A matéria prima da Serra de Sintra

Cada lugar tem a sua atmosfera. Aquela coisa que se sente quando se vê uma fotografia e que nos faz como que pertencer-lhe. Da minha parte é essa pertença que me faz fruir a existência de uma fotografia, seja feita por mim ou por outro fotógrafo. É um pouco como aquela ideia comum de que gostamos dum livro porque achamos que o poderíamos ter escrito, tal é a ligação que sentimos com o que o autor resolveu derramar em letras ligadas em palavras, depois em frases, períodos, capítulos e, finalmente todo o livro se nos entranha como se fosse nosso e nos deixou, no mínimo, mais cheios. Passa-se o mesmo quando uma fotografia me toca. Primeiro porque está ali, à minha frente. Depois porque tem coisas que os meus olhos me obrigam a ver tal é a sua riqueza de formas, tons, cores e intensidade de luz.
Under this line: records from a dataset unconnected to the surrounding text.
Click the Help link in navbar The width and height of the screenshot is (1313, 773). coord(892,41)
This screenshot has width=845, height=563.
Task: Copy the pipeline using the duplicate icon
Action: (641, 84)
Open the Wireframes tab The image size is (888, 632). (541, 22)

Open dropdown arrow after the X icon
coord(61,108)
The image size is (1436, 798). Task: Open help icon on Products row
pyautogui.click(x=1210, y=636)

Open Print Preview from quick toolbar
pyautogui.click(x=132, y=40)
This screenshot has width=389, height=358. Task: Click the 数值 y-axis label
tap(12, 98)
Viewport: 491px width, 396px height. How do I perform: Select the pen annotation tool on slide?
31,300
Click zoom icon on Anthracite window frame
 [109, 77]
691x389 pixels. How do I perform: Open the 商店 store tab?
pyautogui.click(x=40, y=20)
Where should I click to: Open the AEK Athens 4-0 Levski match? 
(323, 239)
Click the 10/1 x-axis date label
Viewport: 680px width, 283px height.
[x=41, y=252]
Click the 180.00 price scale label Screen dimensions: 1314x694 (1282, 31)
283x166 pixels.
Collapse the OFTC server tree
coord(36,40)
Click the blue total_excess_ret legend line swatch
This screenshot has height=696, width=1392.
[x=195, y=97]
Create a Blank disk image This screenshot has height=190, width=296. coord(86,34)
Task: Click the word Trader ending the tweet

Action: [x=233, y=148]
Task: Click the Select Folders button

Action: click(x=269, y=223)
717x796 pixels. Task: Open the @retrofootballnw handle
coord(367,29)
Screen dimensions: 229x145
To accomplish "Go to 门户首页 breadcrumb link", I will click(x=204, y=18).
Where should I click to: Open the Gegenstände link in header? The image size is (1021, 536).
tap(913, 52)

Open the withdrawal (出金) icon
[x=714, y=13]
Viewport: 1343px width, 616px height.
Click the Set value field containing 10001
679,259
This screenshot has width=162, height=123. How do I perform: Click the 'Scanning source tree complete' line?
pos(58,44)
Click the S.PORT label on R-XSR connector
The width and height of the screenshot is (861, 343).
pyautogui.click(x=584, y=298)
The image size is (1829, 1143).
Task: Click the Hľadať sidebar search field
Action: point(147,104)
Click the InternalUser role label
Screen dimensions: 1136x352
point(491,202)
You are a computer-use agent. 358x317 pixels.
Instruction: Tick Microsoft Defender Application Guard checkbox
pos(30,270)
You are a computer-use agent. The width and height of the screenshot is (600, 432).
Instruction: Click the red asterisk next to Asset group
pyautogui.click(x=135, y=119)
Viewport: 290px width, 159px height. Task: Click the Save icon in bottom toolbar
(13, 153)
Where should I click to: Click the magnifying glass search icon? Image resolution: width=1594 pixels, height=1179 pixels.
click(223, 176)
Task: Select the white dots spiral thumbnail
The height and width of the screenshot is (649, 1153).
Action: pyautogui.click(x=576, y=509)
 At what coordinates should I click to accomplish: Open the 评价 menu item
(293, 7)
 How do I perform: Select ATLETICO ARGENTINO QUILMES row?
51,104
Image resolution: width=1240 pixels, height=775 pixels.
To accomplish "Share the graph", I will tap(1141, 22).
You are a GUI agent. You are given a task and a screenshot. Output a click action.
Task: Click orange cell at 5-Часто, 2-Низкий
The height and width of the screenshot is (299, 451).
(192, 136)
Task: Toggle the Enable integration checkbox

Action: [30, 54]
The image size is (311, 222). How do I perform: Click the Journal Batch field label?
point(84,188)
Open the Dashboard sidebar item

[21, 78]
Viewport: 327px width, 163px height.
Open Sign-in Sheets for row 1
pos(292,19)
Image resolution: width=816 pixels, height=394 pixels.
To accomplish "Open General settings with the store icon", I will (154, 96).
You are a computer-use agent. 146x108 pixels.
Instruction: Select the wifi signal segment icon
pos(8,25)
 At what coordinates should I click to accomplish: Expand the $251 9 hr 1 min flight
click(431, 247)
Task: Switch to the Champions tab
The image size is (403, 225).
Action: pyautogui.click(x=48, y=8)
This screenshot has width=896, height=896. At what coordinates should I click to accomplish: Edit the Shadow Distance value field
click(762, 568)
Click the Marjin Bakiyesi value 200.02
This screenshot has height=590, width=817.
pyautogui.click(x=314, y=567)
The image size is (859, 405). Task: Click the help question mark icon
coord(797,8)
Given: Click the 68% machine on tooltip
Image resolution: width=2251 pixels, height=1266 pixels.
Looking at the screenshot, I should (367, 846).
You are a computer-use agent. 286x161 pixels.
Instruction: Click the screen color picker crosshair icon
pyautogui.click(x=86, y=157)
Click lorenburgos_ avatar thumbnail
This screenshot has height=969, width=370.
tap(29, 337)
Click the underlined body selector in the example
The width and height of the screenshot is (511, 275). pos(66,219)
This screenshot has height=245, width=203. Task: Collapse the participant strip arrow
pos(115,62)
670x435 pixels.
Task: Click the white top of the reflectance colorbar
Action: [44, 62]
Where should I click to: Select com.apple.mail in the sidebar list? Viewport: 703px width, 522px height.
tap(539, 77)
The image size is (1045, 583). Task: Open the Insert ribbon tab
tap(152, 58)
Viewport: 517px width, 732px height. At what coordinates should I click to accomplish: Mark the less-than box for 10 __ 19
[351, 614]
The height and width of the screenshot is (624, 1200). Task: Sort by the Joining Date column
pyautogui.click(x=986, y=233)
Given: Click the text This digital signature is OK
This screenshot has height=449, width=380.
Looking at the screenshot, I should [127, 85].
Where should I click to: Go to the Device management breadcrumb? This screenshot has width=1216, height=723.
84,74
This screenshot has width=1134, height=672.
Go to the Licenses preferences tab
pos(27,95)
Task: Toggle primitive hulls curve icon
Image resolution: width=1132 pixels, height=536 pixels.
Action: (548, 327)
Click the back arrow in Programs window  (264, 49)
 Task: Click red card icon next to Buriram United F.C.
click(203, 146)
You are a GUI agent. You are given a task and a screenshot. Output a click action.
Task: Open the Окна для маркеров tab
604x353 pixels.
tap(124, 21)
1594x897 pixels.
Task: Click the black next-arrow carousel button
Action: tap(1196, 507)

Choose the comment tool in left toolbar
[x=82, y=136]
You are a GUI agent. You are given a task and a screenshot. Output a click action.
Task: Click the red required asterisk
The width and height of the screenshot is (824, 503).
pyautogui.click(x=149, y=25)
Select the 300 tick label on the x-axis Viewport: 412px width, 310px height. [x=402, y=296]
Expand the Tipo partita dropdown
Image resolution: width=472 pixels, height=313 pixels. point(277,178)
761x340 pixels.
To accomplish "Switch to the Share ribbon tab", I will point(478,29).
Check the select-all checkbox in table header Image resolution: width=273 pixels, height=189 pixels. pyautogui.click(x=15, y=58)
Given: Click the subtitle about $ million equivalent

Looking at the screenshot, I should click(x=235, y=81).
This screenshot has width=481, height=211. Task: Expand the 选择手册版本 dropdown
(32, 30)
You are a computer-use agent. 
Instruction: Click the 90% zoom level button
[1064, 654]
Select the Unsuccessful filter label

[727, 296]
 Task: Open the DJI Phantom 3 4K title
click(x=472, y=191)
A seguir quero interpretar, saber o que tem dentro e o que quer mostrar tal como criança perante o que poderá estar ali mais à frente. Se o que lá está está bem distribuído e me é aprazível pelas leis da harmonia, do equilíbrio e do que está certo. Conceitos sem peso nem medida mas que sabemos, sempre, quando lá está.

É isso que certos lugares têm. Um não sei quê de perfeito, de equilibrado equilíbrio como filtra a luz, como os elementos que os compõem se entrelaçam e fazem gostar de ver nos olhos e, depois, qualquer coisa dentro de nós, guardada sabe-se lá onde, nos dá aqueles momentos de estranha e bela felicidade e brilho na alma. Sintra é um desses lugares. Vivo-a desde muito cedo na minha vida, sempre com aquele estranho prazer de estar num lugar especial e, sempre que posso, partilho-a com quem se mostre desses desejos. Como fotógrafo de casamento volta e meia lá pego nos meus namorados e visto-os com aquelas roupagens de serra que as minhas lentes se encarregam de transformar em lugares ainda mais da pertença a mundos de sonhos que têm aquela característica de fazer tudo possível.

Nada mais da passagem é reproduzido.